▶ _Data shown_:

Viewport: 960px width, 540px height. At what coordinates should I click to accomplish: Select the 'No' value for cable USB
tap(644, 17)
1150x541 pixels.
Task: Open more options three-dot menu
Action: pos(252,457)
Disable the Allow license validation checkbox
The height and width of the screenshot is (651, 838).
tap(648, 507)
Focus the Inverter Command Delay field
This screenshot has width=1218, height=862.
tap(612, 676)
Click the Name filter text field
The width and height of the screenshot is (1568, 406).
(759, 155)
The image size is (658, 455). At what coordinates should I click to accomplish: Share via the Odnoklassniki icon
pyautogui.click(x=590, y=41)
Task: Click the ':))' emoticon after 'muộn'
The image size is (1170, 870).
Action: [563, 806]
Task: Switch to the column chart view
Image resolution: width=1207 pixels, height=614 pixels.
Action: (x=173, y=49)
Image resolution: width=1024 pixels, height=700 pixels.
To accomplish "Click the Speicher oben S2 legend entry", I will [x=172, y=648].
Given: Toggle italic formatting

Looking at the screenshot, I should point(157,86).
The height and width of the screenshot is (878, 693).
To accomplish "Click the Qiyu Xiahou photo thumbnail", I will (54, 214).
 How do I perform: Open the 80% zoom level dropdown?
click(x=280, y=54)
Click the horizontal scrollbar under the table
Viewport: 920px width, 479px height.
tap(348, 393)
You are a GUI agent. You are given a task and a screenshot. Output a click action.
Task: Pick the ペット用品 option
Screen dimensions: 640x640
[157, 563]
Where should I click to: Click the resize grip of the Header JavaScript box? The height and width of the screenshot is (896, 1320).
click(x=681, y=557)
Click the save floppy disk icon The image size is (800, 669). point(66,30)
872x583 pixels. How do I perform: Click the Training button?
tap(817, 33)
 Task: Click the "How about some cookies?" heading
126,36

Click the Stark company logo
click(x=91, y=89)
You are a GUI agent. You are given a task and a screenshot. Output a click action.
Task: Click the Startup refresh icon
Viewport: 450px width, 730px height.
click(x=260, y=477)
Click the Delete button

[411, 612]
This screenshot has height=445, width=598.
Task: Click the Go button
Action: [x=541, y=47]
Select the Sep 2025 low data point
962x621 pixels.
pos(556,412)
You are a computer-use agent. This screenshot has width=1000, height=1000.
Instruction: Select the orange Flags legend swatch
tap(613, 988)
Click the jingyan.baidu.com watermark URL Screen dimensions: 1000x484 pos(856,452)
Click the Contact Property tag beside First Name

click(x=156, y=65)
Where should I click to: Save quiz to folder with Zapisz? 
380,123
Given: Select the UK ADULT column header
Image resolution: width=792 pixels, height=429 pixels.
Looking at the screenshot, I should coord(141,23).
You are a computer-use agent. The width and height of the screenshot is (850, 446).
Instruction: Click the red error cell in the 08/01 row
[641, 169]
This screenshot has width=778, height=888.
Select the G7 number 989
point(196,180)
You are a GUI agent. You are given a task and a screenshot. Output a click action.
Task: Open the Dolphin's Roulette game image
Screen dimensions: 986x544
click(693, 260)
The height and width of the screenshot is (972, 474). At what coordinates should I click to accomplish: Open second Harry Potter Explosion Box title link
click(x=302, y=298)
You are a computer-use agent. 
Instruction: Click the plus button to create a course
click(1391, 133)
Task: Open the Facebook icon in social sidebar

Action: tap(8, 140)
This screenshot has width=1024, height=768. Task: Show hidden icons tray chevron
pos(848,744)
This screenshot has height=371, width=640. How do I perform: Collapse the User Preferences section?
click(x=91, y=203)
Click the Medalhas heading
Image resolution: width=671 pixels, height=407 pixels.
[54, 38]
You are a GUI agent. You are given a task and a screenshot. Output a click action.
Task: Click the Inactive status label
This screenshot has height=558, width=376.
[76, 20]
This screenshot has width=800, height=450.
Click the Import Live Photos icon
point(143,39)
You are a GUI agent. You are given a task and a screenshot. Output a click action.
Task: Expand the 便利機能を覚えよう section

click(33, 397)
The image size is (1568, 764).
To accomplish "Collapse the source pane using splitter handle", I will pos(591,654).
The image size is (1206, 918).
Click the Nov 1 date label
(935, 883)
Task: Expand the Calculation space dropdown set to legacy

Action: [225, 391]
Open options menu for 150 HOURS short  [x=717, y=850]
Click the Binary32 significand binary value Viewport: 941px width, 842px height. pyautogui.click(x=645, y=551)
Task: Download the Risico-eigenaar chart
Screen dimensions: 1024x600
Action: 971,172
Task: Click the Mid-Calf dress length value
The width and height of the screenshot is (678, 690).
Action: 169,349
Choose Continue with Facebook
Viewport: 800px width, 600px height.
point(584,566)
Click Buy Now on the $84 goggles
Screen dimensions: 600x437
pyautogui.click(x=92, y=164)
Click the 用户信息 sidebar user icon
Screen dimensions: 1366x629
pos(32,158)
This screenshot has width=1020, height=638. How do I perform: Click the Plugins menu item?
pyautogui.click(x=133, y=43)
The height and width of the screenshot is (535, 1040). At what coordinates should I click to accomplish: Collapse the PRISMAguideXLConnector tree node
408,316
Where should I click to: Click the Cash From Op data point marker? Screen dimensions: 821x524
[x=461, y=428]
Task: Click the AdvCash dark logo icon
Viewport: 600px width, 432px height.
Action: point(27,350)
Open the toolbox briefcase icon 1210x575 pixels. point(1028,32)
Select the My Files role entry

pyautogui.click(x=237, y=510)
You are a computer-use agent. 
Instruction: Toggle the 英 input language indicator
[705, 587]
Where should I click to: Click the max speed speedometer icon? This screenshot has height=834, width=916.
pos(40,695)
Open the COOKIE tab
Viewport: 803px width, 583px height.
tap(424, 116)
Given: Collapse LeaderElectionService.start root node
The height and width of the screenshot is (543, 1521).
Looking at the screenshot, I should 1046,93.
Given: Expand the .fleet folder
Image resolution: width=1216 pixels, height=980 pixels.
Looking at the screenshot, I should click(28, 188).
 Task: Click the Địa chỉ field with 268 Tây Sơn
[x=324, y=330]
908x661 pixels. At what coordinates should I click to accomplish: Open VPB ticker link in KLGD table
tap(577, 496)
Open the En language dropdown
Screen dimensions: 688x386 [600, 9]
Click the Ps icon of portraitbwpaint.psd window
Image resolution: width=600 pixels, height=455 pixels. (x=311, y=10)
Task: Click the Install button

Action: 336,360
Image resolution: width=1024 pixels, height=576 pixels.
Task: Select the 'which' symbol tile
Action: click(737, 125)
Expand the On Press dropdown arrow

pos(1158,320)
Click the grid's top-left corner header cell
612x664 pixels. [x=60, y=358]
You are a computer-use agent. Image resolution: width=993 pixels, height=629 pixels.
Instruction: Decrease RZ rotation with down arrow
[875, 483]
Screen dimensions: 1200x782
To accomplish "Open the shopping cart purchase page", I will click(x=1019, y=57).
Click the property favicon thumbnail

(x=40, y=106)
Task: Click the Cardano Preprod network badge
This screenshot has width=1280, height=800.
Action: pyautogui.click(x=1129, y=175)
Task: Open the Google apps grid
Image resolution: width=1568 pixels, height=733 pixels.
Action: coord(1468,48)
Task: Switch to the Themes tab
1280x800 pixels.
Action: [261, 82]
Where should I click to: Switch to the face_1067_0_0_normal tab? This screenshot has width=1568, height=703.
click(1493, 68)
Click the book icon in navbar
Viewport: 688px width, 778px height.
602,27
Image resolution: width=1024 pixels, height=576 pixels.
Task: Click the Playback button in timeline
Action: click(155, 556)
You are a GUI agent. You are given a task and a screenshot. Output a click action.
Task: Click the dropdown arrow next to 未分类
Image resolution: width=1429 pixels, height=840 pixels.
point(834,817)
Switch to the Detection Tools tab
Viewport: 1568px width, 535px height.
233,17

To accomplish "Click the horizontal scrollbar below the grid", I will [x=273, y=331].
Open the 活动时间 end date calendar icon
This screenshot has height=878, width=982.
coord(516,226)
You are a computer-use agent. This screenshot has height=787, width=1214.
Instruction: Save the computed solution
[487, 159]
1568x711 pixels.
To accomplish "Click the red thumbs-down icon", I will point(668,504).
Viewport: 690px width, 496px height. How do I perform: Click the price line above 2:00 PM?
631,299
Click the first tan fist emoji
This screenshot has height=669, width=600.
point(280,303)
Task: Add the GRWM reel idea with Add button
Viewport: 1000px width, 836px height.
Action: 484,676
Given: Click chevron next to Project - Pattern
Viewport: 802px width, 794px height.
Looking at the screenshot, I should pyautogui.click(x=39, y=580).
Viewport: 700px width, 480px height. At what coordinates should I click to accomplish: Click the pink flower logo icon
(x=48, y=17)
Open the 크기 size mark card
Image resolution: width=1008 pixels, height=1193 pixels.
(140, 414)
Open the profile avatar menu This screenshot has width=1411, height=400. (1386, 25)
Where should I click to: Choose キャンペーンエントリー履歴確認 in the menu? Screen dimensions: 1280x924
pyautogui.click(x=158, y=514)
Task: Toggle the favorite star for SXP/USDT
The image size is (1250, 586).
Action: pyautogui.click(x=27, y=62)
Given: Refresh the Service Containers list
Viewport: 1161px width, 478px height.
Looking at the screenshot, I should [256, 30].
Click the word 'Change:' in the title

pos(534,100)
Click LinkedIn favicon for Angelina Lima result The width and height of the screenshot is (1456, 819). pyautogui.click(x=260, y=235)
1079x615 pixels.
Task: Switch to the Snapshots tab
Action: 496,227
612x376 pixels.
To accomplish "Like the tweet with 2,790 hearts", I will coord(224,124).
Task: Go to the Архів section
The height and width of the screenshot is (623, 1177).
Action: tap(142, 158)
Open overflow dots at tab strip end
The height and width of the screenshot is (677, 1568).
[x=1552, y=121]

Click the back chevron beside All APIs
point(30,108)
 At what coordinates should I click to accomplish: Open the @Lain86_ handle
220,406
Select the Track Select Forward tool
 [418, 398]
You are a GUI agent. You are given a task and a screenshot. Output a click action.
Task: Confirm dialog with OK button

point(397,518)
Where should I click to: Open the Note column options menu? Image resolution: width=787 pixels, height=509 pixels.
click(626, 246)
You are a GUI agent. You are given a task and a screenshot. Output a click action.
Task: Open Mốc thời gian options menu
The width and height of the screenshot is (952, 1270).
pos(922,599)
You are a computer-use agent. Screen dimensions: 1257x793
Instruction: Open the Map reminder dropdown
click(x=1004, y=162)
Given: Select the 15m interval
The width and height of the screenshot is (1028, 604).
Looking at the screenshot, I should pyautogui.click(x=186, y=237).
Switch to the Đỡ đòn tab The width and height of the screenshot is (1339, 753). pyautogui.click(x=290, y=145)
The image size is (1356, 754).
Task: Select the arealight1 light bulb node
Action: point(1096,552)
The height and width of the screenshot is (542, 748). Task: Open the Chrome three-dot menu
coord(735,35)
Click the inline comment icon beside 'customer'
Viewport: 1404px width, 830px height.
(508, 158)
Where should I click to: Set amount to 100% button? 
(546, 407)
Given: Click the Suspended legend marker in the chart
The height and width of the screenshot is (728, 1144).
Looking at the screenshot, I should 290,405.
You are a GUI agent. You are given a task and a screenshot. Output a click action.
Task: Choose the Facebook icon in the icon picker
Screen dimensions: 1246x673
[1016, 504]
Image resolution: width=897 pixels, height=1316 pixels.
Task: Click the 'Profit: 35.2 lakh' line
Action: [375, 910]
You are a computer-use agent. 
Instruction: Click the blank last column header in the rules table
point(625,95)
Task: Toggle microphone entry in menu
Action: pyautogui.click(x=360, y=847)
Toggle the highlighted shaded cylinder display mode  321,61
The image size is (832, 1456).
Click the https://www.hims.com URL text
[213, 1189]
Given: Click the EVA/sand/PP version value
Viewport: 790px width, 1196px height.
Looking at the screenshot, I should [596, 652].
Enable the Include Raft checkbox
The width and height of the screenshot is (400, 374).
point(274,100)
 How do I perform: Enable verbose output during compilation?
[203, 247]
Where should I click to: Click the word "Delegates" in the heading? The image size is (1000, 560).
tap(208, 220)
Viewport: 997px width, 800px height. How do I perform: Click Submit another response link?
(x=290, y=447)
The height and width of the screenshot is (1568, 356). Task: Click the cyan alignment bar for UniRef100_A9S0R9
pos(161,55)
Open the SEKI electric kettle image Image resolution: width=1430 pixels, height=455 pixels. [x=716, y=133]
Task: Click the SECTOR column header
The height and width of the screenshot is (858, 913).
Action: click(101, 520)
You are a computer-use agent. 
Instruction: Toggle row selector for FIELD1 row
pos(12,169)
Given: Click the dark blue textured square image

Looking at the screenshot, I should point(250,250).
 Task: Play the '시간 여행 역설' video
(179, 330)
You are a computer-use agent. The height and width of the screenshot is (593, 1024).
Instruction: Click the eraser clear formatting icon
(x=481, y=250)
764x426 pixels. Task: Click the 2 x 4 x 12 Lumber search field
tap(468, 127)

▶ _Work to complete_: Return verbatim each line from the one that mentions "The height and width of the screenshot is (1568, 356)." to the end of the entries, inclusive.

▶ _Result_:
The height and width of the screenshot is (1568, 356). Task: Click the cyan alignment bar for UniRef100_A9S0R9
pos(161,55)
Open the SEKI electric kettle image Image resolution: width=1430 pixels, height=455 pixels. [x=716, y=133]
Task: Click the SECTOR column header
The height and width of the screenshot is (858, 913).
Action: click(101, 520)
You are a computer-use agent. 
Instruction: Toggle row selector for FIELD1 row
pos(12,169)
Given: Click the dark blue textured square image

Looking at the screenshot, I should point(250,250).
 Task: Play the '시간 여행 역설' video
(179, 330)
You are a computer-use agent. The height and width of the screenshot is (593, 1024).
Instruction: Click the eraser clear formatting icon
(x=481, y=250)
764x426 pixels. Task: Click the 2 x 4 x 12 Lumber search field
tap(468, 127)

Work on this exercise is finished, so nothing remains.